## START Excerpt provided

[Top][All Lists]
[Date Prev][Date Next][Thread Prev][Thread Next][Date Index][Thread Index]
Re: UTF-8 decoding error for characters U+10000 and above (hopefully fix
From: |
Joe Wells |
Subject: |
Re: UTF-8 decoding error for characters U+10000 and above (hopefully fixed already) |
Date: |
Mon, 13 Feb 2006 02:56:09 +0000 |
User-agent: |
Gnus/5.11 (Gnus v5.11) Emacs/22.0.50 (gnu/linux) |
Kenichi Handa <address@hidden> writes:
> In article <address@hidden>, Joe Wells <address@hidden> writes:
>
>> I'm using the Gentoo ebuild app-editors/emacs-22.0.50_pre20050225
>> which is based on a CVS snapshot from last year.
>
>> Try evaluating this:
>
>> (let ((unicode-char-hex-string
>> (format "%x"
>> (encode-char
>> (aref (decode-coding-string
>> ;; UTF-8 for U+1D161 (MUSICAL SYMBOL SIXTEENTH
>> NOTE):
>> "\355\205\241"
>> 'utf-8) 0)
>> 'ucs))))
>> (if (equal "d161" unicode-char-hex-string)
>> (error "Oh no! Emacs dropped 17th bit when decoding the
>> character!")))
>
> That version of Emacs supports only BMP as written in the
> documenation of utf-8 coding system.
Yes, but it should handle the character in the same way as any other
character outside of its range. There is this comment in utf-8.el:
;; We compose the untranslatable sequences into a single character,
;; and move point to the next character.
;; This is infelicitous for editing, because there's currently no
;; mechanism for treating compositions as atomic, but is OK for
;; display. They are composed to U+FFFD with help-echo which
;; indicates the unicodes they represent. ...
In my case, this seemed not to be working. Instead, it seemed it was
translating the sequence to the wrong character.
However, I have since discovered the real problem. I was editing the
file /usr/lib/X11/locale/en_US.UTF-8/Compose and it has a line that
reads like this:
----------------------------------------------------------------------
<Multi_key> <U1d15f> <U1d16f> : "텡" U1D161 # MUSICAL SYMBOL SIXTEENTH NOTE
----------------------------------------------------------------------
However, although it claims on the line that the code of the character
in the quotes is U+1D161, in fact the character there is actually
U+D161 encoded in UTF-8 as ED 85 A1. The correct UTF-8 encoding of
U+1D161 would be F0 9D 85 A1.
Sorry for the false alarm! The bug is in the xorg-x11 distribution
on my machine. I was wrong to believe this file was correct.
--
Joe
> u -- utf-8 (alias of mule-utf-8)
>
> UTF-8 encoding for Emacs-supported Unicode characters.
> It supports Unicode characters of these ranges:
> U+0000..U+33FF, U+E000..U+FFFF.
> They correspond to these Emacs character sets:
> ascii, latin-iso8859-1, mule-unicode-0100-24ff,
> mule-unicode-2500-33ff, mule-unicode-e000-ffff
> [...]
>
> ---
> Kenichi Handa
> address@hidden

## END Excerpt provided
## START Listing

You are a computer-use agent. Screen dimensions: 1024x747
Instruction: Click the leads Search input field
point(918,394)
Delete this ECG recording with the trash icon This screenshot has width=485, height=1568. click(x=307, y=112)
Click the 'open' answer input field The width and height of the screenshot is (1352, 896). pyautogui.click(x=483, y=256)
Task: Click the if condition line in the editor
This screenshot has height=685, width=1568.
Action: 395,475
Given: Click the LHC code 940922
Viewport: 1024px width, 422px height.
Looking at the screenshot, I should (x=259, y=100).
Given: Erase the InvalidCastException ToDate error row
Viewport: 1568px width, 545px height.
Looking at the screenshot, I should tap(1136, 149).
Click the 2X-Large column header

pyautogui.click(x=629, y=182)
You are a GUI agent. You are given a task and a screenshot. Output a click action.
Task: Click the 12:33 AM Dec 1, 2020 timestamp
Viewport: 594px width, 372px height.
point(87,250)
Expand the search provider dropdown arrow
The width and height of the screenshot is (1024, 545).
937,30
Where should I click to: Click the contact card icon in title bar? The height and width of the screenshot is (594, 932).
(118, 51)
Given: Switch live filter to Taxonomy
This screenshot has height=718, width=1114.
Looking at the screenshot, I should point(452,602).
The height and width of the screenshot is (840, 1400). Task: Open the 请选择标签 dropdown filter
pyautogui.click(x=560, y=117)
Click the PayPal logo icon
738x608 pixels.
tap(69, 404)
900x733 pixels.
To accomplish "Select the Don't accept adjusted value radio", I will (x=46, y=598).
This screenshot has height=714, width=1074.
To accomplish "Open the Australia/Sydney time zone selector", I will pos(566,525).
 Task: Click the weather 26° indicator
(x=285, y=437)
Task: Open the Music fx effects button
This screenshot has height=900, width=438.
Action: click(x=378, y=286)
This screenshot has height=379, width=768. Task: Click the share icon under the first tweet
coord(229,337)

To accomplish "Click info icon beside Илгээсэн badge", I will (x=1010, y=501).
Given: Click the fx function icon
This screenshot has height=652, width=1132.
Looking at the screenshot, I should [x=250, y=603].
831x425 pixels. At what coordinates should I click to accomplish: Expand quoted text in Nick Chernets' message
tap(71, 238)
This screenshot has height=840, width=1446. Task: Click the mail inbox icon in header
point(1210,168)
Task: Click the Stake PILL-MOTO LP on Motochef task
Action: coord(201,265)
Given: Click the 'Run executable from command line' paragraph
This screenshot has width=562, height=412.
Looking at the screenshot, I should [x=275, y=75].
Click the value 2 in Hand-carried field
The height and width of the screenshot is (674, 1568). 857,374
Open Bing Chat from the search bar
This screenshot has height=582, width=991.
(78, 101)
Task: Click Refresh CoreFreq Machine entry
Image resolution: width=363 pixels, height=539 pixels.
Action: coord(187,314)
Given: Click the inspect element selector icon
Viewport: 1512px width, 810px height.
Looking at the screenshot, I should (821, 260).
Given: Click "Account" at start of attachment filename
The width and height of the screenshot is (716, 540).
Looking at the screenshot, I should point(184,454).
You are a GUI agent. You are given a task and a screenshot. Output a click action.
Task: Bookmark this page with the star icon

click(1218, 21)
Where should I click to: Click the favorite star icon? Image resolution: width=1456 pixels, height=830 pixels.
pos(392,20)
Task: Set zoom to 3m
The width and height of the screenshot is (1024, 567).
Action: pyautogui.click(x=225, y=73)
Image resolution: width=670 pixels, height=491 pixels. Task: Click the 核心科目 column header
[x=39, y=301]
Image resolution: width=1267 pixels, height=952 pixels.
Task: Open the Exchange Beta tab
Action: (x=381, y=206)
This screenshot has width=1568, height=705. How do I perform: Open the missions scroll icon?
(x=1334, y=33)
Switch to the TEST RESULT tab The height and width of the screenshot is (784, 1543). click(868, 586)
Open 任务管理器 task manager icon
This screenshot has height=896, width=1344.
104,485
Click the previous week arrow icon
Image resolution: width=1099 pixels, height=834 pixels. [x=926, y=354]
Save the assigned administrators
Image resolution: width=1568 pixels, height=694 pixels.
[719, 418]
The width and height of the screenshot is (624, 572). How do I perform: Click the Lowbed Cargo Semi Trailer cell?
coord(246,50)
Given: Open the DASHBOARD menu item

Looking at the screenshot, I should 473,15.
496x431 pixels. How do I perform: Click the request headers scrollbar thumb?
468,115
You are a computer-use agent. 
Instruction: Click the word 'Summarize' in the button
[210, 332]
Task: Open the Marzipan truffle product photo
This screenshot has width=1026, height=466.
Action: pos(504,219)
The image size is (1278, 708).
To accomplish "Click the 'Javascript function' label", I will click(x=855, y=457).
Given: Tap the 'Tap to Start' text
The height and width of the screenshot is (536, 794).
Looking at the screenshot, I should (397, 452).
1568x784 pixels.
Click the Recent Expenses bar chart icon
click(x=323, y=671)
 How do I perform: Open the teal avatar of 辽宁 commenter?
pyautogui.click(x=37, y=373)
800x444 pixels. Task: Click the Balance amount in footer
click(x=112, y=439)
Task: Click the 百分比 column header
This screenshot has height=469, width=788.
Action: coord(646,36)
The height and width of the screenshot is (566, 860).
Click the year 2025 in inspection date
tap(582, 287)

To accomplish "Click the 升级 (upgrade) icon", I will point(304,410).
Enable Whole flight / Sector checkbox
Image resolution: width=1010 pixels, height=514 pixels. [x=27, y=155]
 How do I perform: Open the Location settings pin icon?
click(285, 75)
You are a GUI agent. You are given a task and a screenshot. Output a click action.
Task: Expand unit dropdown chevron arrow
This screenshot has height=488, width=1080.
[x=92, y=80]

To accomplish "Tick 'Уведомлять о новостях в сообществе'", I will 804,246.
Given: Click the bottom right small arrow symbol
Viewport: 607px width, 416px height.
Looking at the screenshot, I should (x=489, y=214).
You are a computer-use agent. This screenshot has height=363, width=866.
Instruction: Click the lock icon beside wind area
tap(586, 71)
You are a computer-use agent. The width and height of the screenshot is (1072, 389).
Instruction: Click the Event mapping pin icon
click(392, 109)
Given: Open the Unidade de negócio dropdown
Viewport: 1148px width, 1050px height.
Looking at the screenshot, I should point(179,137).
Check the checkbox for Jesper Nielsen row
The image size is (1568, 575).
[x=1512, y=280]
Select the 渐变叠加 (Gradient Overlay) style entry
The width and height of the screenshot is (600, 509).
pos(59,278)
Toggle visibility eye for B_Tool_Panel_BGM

## END Listing

* [Exercise instructions]
#1 In the mailing list post, why does Joe call his bug report a false alarm? Answer in one to three sentences.
#2 Echo everything in the mailing list post from "In my case, this" down to "F0 9D 85 A1.".

* [Task-by-task answers]
#1 The character he tested came from a line in the Compose file that labeled it U+1D161. It was actually U+D161, encoded in UTF-8 as ED 85 A1, while U+1D161 would be F0 9D 85 A1. The bug was therefore in the xorg-x11 distribution on his machine.

#2
In my case, this seemed not to be working. Instead, it seemed it was
translating the sequence to the wrong character.
However, I have since discovered the real problem. I was editing the
file /usr/lib/X11/locale/en_US.UTF-8/Compose and it has a line that
reads like this:
----------------------------------------------------------------------
<Multi_key> <U1d15f> <U1d16f> : "텡" U1D161 # MUSICAL SYMBOL SIXTEENTH NOTE
----------------------------------------------------------------------
However, although it claims on the line that the code of the character
in the quotes is U+1D161, in fact the character there is actually
U+D161 encoded in UTF-8 as ED 85 A1. The correct UTF-8 encoding of
U+1D161 would be F0 9D 85 A1.